Le mura di Asti sono state la più grande opera edilizia della città nel periodo medioevale. Costruite tra il XII e il XIV secolo, partendo da alcuni punti fortificati d’origine romana e longobarda. Composte al tempo da più di 7 chilometri di mura, suddivise in due recinti che cingevano completamente l'abitato cittadino.

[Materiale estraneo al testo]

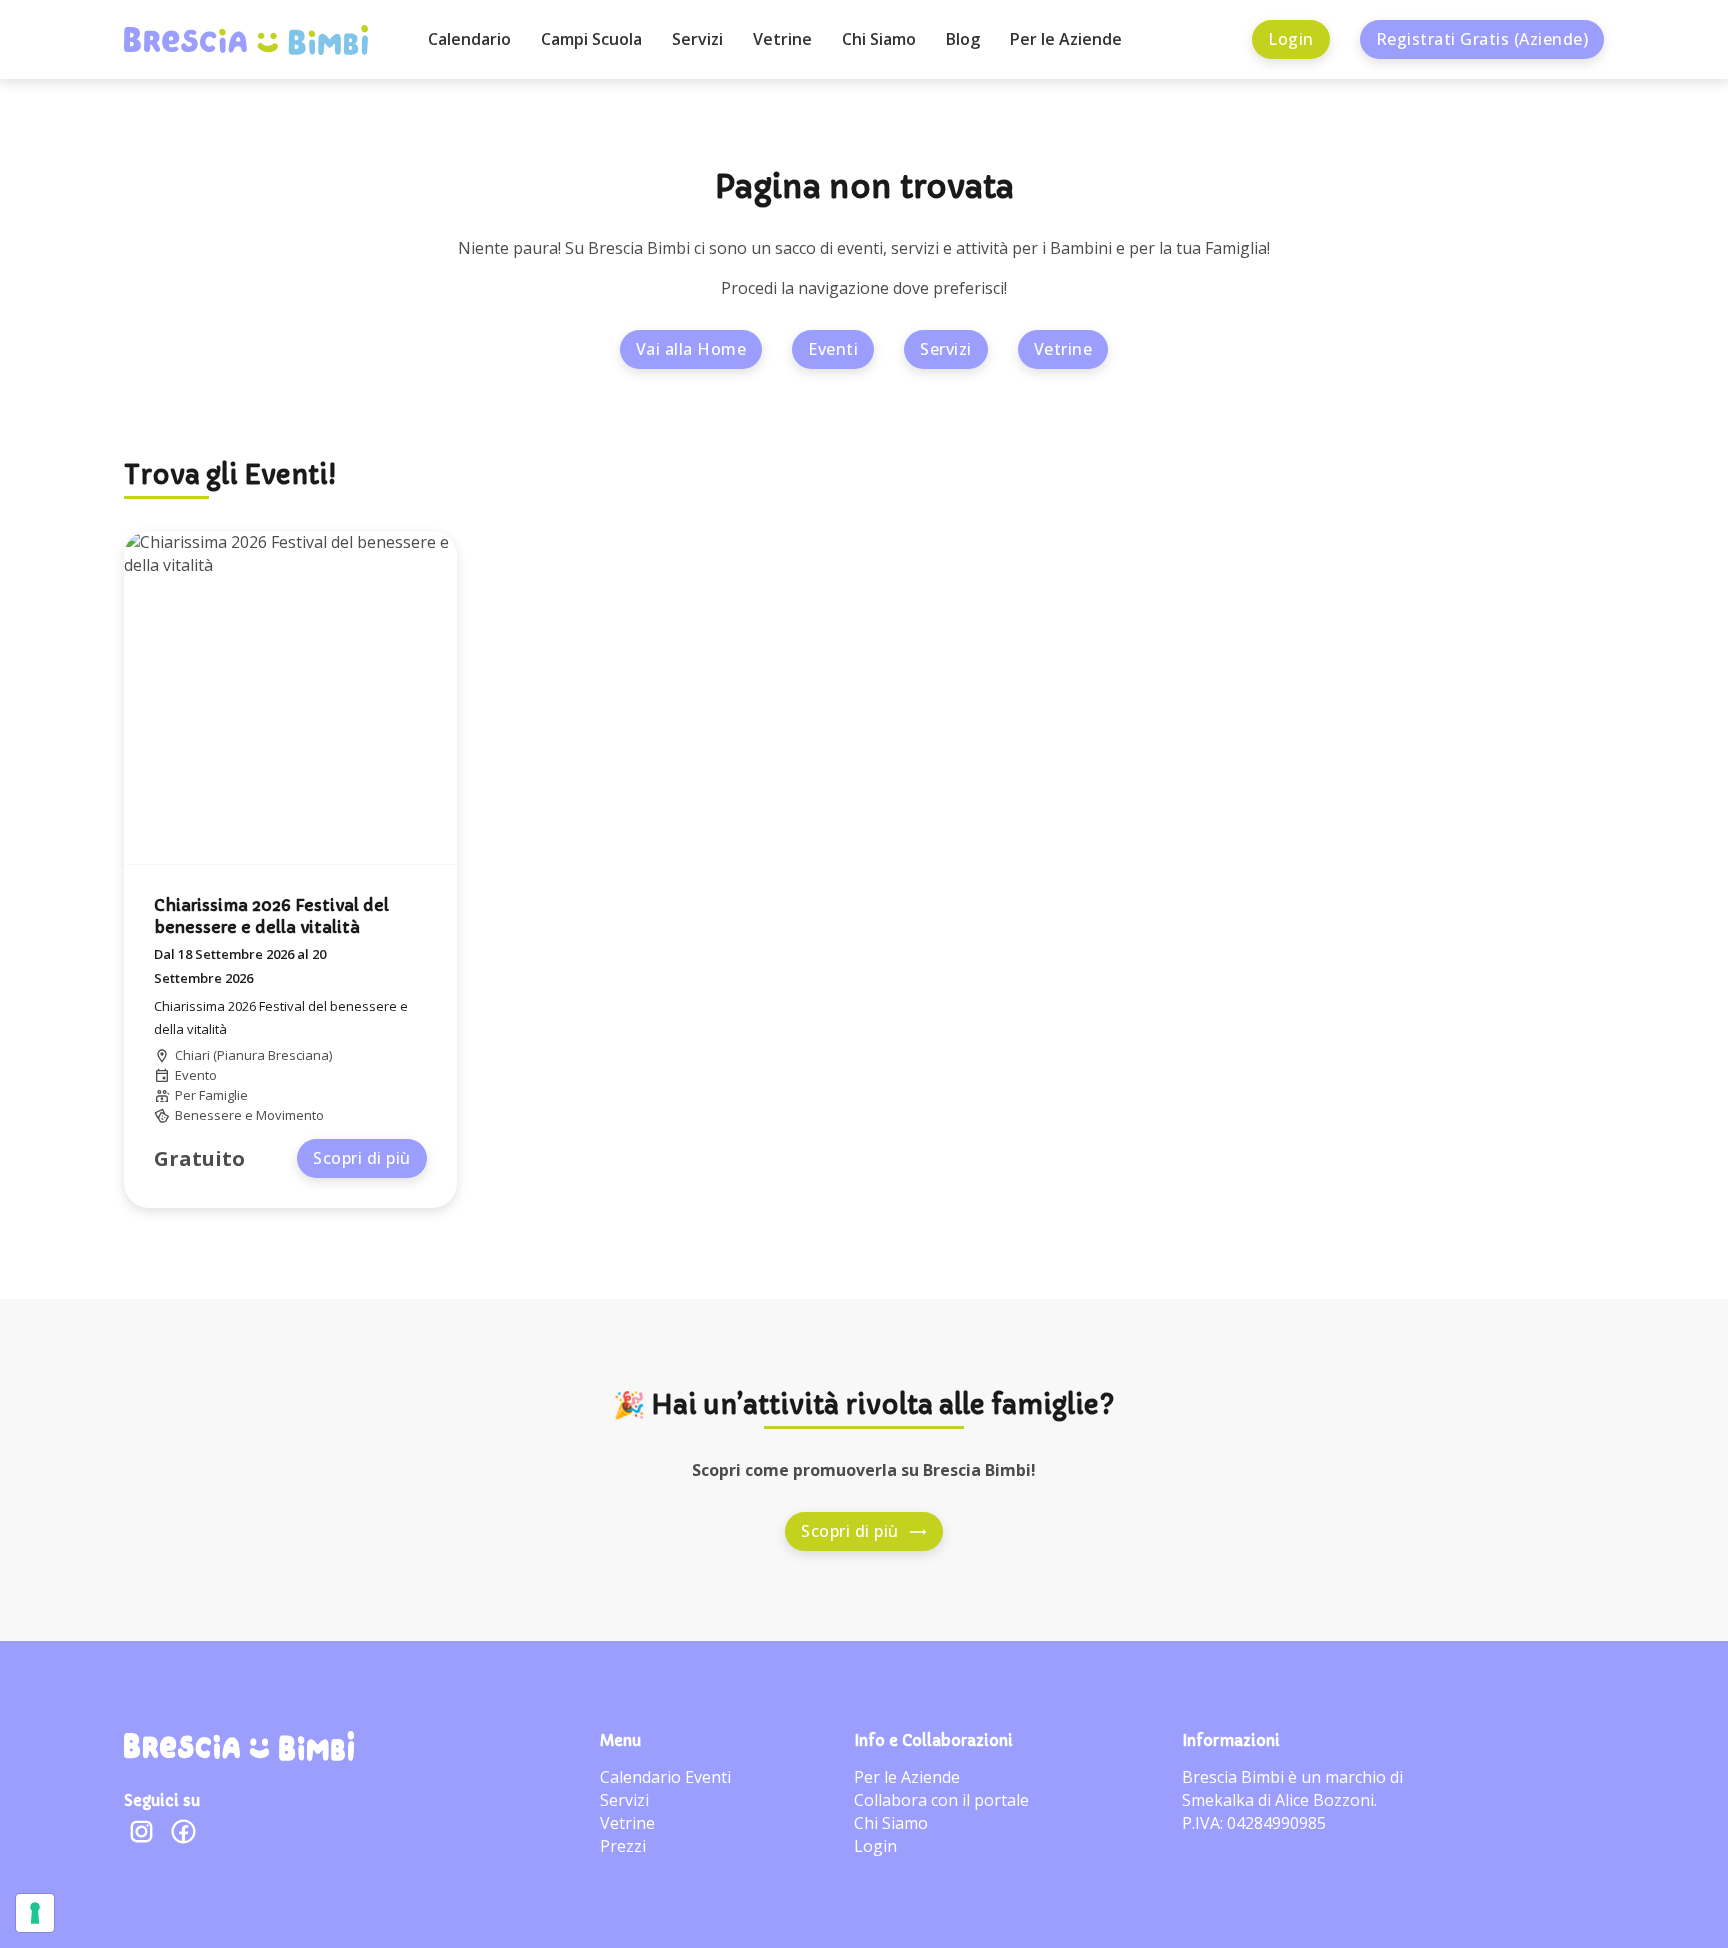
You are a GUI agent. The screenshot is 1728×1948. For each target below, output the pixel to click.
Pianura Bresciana (273, 1055)
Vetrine (782, 39)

La loro prima citazione e celebrazione arriva da Ogerio Alfieri, cronista duecentesco del periodo di massimo splendore del libero comune astigiano. Nella sua Cronaca scriveva: Nell'anno del Signore 1280 la città di Asti, per grazia di Dio, è diventata quasi nuova, colma di ricchezze, chiusa da solide e recenti mura e costituita quasi interamente da molti edifici, torri, palazzi e case da poco costruite.

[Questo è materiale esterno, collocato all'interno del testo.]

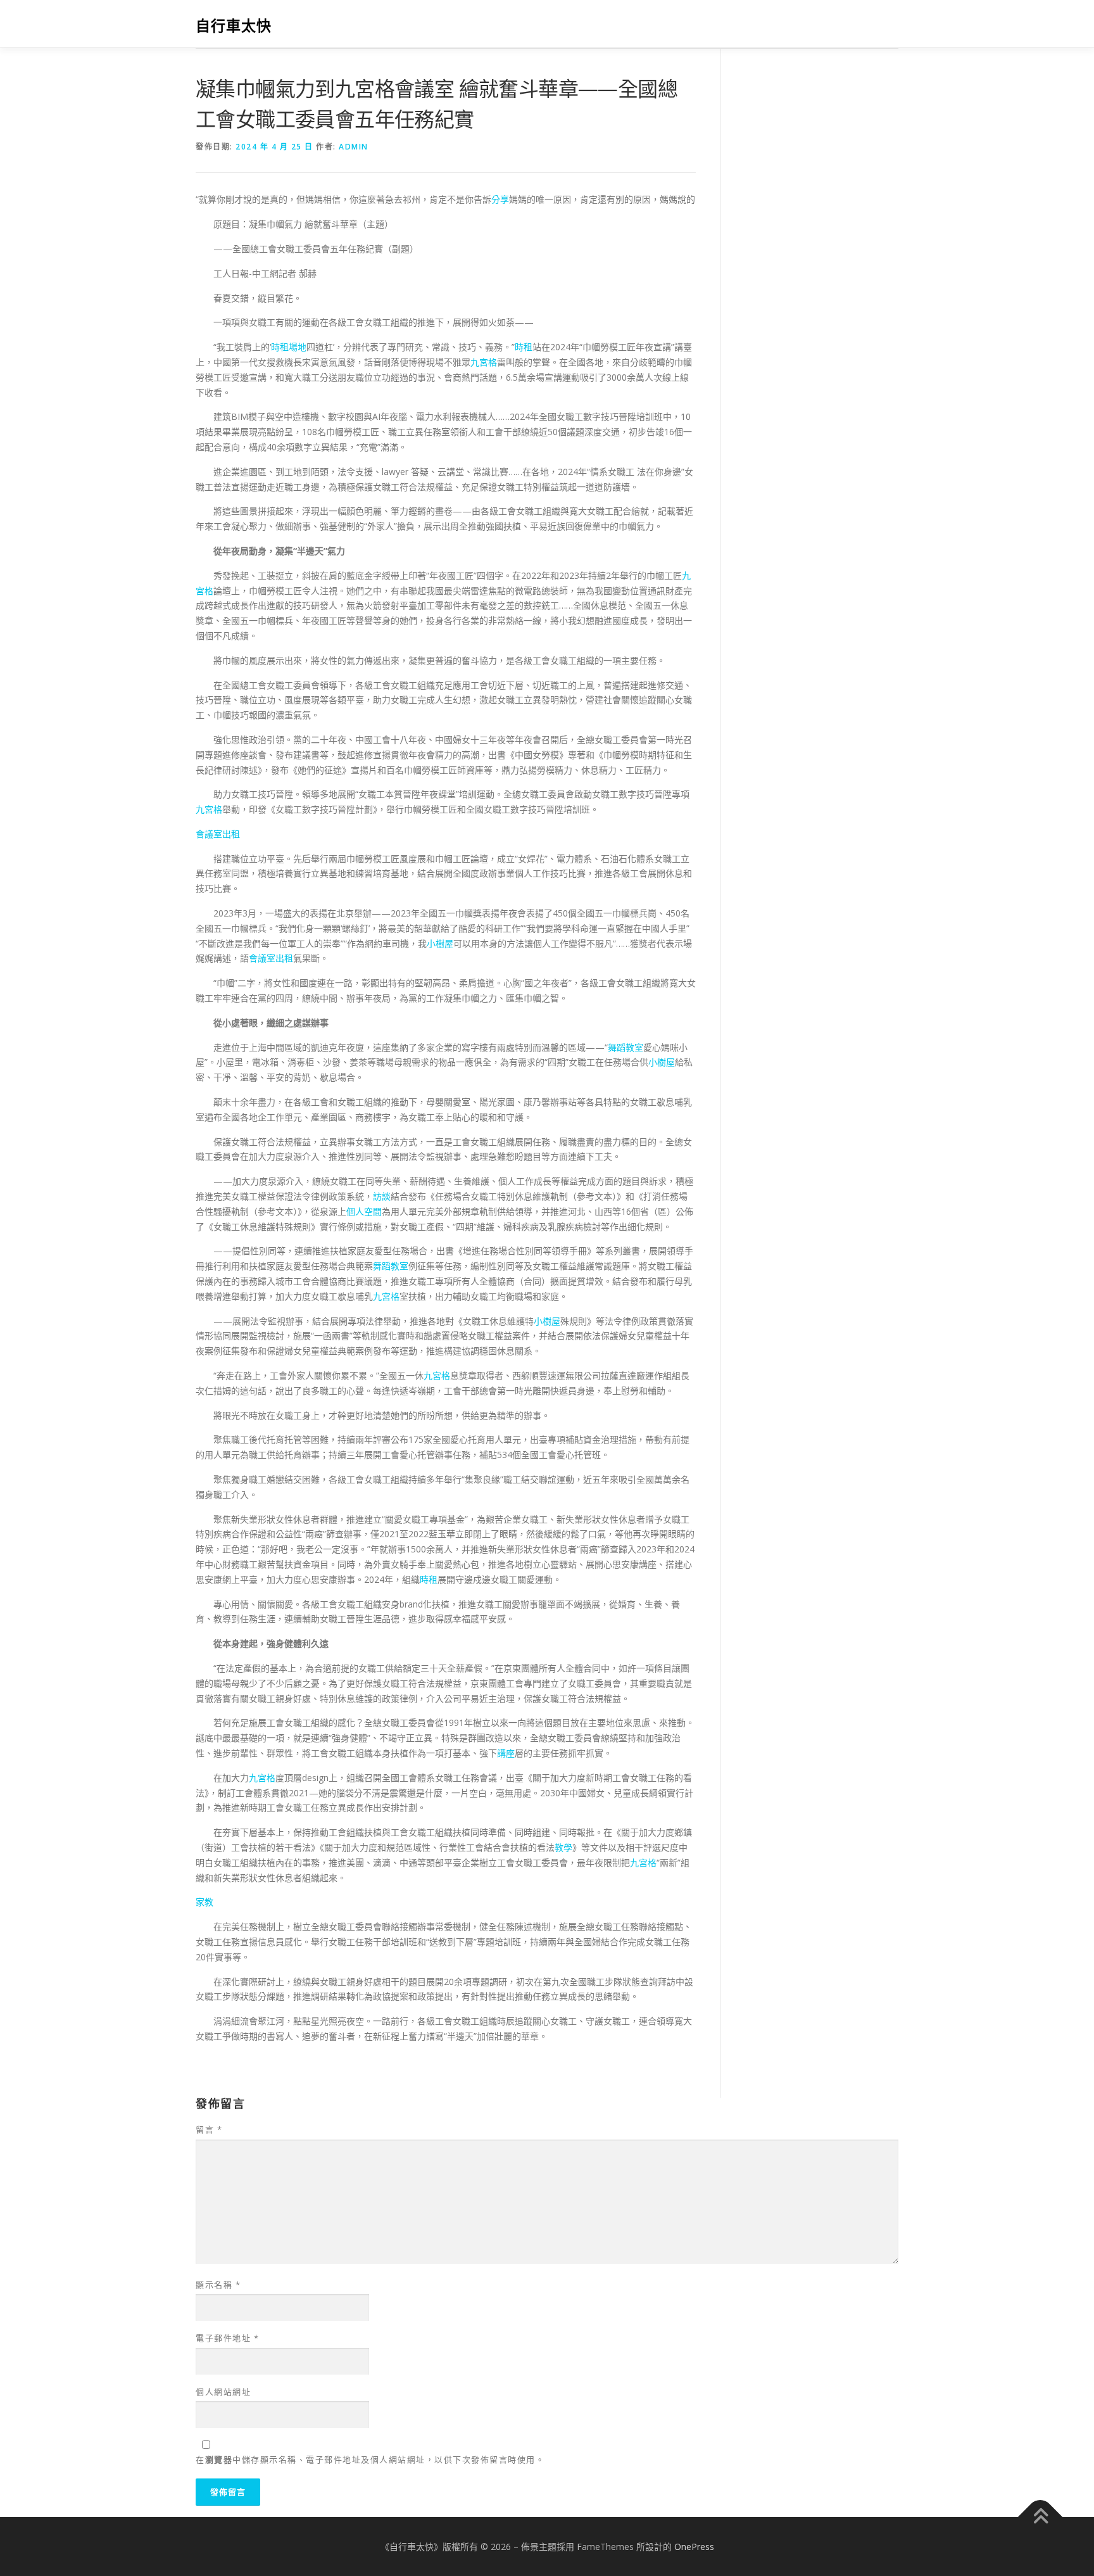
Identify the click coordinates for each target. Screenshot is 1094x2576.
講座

I lavori che portarono Ogerio Alfieri a raccontare di solide e recenti mura durarono quasi un secolo, per costruire una cinta interna, il cosiddetto recinto dei nobili e di una seconda cerchia più esterna, nella zona meridionale ed a levante della città, per inglobare e proteggere i popolosi sobborghi, ricchi di botteghe artigiane e laboratori manifatturieri.
Di questa seconda cerchia, non rimangono tracce, distrutta durante l'espansione urbanistica della città tra XIX e XX secolo. Le mura erano in mattoni pieni con un articolato sistema architettonico, ancora visibile nei tratti superstiti. I segmenti delle mura erano coronati da merlatura a coda di rondine e le cortine, che si elevavano per una decina di metri, appoggiavano su archi, un tempo completamente interrati e rinforzati da terrapieni.
Dei diversi chilometri murari del passato, è giunto fino ai nostri giorni l’importante tratto che va dal Bosco dei Partigiani a piazza Lugano, con l’antica porta San Lorenzo, fino in piazza Santa Caterina, corrispondente a porta Torre. Insomma un bel tratto di cammino nella storia e un ulteriore elemento di valore e piacere per Astigiani, visitatori e turisti.
Valore non proprio fruibile decentemente, non proprio conservato al meglio e proprio non valorizzato. Le nostre mura sono pervase dall’abbandono, dal disinteresse pubblico per le loro valenze identitarie e turistiche.
Non ci vorrebbe poi molto: un po' più di cura e manutenzione degli accessi, qualche cartello che ne illustri origini ed evoluzioni, un QR code con cui portare i visitatori lì e nel tanto altro a loro storicamente contiguo presente in città. E poi sarebbe bello vederle usare per promuovere il turismo.
Visualizzate e raccontate a far emergere la grande storia di Asti che continua, nonostante tutto e tutti, a essere ampia e bellissima presenza caratterizzante.
Sabato, dalle 15, al Bosco dei Partigiani si parlerà tra cittadini proprio di questo, di Cultura bene comune e poi si prova a passeggiare sotto le mura. Vi aspetto.